His posture was stiff and hunched, his fingers woven against each other. I waited patiently until he finally found his response.

“Do you know what I thought I would become, Nannerl?” When I shook my head, he said, “A missionary. My parents thought me a future priest, that my calling was a divine one.” He was silent a moment. “For a long time, I thought that my entire purpose in life had been to become a missionary, and that I had failed it. Music and composition? I am good at it, but I am no lasting figure.” He looked down at the creases in his hands. “Then I heard you and your brother at the clavier. I knew what God had put me on this earth to do. In a way, I have become a missionary. There is no greater purpose for me than to ensure that you are heard by as many as possible.”

I studied his bowed head and realized how old he looked. In that moment, I felt sorry for him. I believed my father, but I did not think he understood himself as well as he thought. He wanted me to be heard, but not by name. He wanted me to be seen, but not for what I could create.

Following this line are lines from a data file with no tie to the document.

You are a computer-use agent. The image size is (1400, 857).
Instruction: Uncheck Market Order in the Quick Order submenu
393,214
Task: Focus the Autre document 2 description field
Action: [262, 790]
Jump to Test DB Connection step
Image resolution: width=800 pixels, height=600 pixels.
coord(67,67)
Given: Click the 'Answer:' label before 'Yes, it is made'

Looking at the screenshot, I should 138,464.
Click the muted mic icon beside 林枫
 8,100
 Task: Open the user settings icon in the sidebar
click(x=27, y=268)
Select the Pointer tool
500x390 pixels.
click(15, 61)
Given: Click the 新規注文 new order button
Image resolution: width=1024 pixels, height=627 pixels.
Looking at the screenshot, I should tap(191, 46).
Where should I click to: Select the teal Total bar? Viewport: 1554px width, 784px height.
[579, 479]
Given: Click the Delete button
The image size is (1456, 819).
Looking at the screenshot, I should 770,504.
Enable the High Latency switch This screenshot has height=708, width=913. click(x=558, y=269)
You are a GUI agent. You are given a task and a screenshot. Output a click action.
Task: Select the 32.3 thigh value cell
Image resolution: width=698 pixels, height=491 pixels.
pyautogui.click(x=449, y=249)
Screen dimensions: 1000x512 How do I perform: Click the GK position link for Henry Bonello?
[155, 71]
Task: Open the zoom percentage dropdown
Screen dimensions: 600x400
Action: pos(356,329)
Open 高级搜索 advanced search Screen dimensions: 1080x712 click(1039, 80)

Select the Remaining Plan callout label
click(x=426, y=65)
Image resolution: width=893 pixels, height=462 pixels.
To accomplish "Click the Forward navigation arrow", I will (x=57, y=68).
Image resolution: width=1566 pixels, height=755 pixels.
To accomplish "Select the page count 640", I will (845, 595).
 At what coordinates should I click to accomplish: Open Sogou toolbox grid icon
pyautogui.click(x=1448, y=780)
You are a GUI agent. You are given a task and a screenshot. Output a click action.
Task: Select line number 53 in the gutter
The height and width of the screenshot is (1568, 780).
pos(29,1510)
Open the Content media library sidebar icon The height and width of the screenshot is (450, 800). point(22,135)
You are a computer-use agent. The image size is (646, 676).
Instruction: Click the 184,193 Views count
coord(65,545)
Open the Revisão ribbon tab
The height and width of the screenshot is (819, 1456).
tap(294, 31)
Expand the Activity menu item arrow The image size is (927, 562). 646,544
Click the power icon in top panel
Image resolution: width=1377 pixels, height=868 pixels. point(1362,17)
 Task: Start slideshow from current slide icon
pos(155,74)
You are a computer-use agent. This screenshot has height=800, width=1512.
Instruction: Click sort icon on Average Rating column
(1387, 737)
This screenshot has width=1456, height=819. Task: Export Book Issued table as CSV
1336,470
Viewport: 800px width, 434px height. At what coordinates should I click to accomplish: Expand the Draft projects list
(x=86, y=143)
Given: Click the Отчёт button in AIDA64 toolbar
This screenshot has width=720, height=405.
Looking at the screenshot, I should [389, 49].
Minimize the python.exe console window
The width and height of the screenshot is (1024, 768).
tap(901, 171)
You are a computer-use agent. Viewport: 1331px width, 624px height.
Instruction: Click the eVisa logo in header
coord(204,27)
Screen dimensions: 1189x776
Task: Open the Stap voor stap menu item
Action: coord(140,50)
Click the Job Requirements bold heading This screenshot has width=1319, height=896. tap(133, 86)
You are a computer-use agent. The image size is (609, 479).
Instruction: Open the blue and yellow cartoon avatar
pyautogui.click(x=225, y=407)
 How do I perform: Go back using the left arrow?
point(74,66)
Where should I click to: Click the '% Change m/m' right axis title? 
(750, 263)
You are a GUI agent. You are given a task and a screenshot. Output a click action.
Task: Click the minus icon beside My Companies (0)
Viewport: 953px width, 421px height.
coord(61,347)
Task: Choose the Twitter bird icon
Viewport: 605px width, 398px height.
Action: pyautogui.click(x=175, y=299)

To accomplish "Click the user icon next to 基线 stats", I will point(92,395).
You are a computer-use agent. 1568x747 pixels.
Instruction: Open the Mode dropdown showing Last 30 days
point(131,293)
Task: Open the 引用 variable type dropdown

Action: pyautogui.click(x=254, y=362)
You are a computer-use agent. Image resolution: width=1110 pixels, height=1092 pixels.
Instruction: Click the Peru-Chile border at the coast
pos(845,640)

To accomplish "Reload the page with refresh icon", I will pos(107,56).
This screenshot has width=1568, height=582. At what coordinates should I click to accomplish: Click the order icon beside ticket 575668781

And he thought himself a missionary, an ambassador of God, when what he really wanted was to validate himself.

The satisfaction I’d felt earlier at his admission and his vulnerability began to fade. I’d gotten what I wanted from him. Now, as I stared at his aging face in the candlelight, all I wanted to do was shake my head. Underneath his harsh exterior was just a pitiful man, mired in insecurity. I sighed. The thought of dragging this on suddenly brought me no joy.

“I’ll help him,” I said.

My father glanced up at me, surprised.

“I’ll help him,” I repeated. “It will be hard, but we can do it.”

Papa opened his mouth, closed it, and searched my gaze. He did not smile. I waited, wondering if I might catch a glimpse of guilt, some semblance of an apology on his face.

But he had already admitted too much for one night. In the next instance, he leaned back and furrowed his brows. “Of course you will,” he said. The authority had returned to his voice just as I had retreated to my meek position, the daughter at his command. “I want you and Woferl to do nothing else in these eight days, to go nowhere, until you have finished the oratorio. I will check on you both twice a day, at morning and at night, and your mother will bring you food. If Woferl tires, you will take his place.”

“Yes, Papa.”

“I cannot have the archbishop thinking that Woferl does not deserve the reputation he has earned across Europe. You understand this, of course, Nannerl.”